O espectador, assim como vários dos personagens, compreende isso quando Maria (Fabiana Gugli) percebe que não é uma festa, mas uma janta, e que terá que compartilhar mesa com o amante e a esposa dele no aniversário de casamento dos dois. O companheiro dela, Lucky (Gustavo Machado), tenta quebrar a tensão com piadas sobre sexo e pequenas observações sobre os conflitos entre os presentes.

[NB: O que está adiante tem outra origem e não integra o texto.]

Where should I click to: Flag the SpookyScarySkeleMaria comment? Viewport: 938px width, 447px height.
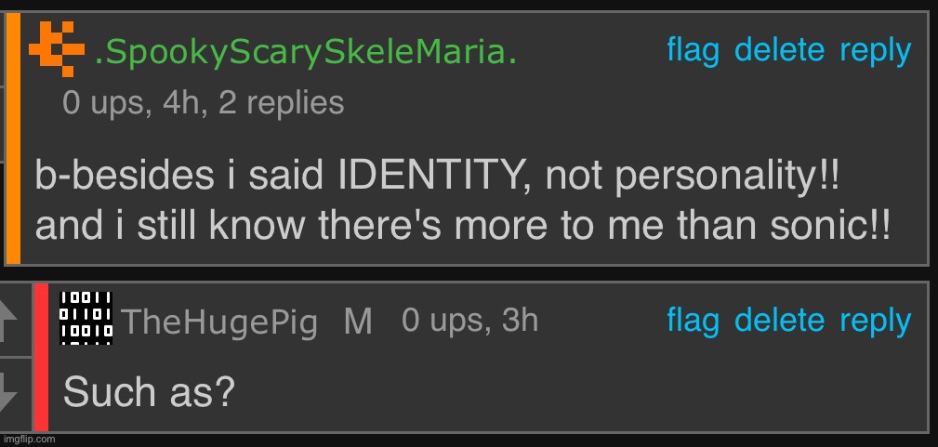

Com esse olhar sarcástico, Thomas (também roteirista do filme) dá o tom de humor cruel para tratar aquelas relações tão humanas e tão complexas. É tanto ódio contido. Somado a tanta raiva e tristeza. O resultado é um clima doentio, em que toda fala parece reforçar que, por trás de toda cordialidade da vida adulta, há segundas intenções. Sejam elas sexuais ou violentas.

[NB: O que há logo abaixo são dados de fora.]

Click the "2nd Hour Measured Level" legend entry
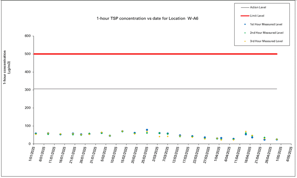This screenshot has width=297, height=178. click(x=266, y=33)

Para dar a noção de uma história que se desenvolve em tempo real, como em uma peça, Thomas faz as cenas com planos longos que seguem os personagens pelo cenário. Assim, quando a convidada surpresa Cat Woman (Bruna Linzmeyer) toca a campainha, todos olham na direção da porta, a câmera corta para seguir a personagem por trás até ela ser revelada para os outros convidados.
O foco é sempre de pouca profundidade, para que o espectador esteja fechado junto com os personagens e suas perspectivas individuais. O que também deixa sempre difícil compreender todo o espaço. Além disso, usa de tons monocromáticos junto com uma fotografia granulada para dar uma sensação de um lugar nebuloso e claustrofóbico. Nada mais adequado para as situações nojentas em que os personagens se encontram.
Tudo isso sustentado por grandes interpretações. Todos os personagens são complexos e diferentes entre si, apesar de terem a mesma motivação sempre: o sexo, o medo e o ódio. Desde Maria, contida e tímida, mas que se recusa a abrir mão do amante, até a Nora, fria, calculista e vingativa. Destaque para a excelente interpretação de bêbado de Caco Ciocler, que é tanto vítima quanto culpado do casamento doentio em que vive.
Porém, as discussões, as piadas cruéis e a ambientação nojenta em que esses convidados estão não sustentam o ritmo com fluidez. Especialmente quando o foco muda para Lucky e a vontade dele de transar com o garçom. Ele é um dos poucos personagens sem conflito e desenvolvimento, então se torna um fardo para a velocidade do filme. No entanto, não compromete o ótimo texto.
Assim, Thomas conduz uma longa conversa que faz rir pela tensão e pelo desconforto, mas também leva a reflexões sobre relações monogâmicas, sobre como ódio se liga a sexualidade e sobre como o rancor pode ser imaturo e se sustentar até em adultos que não percebem como são vulneráveis.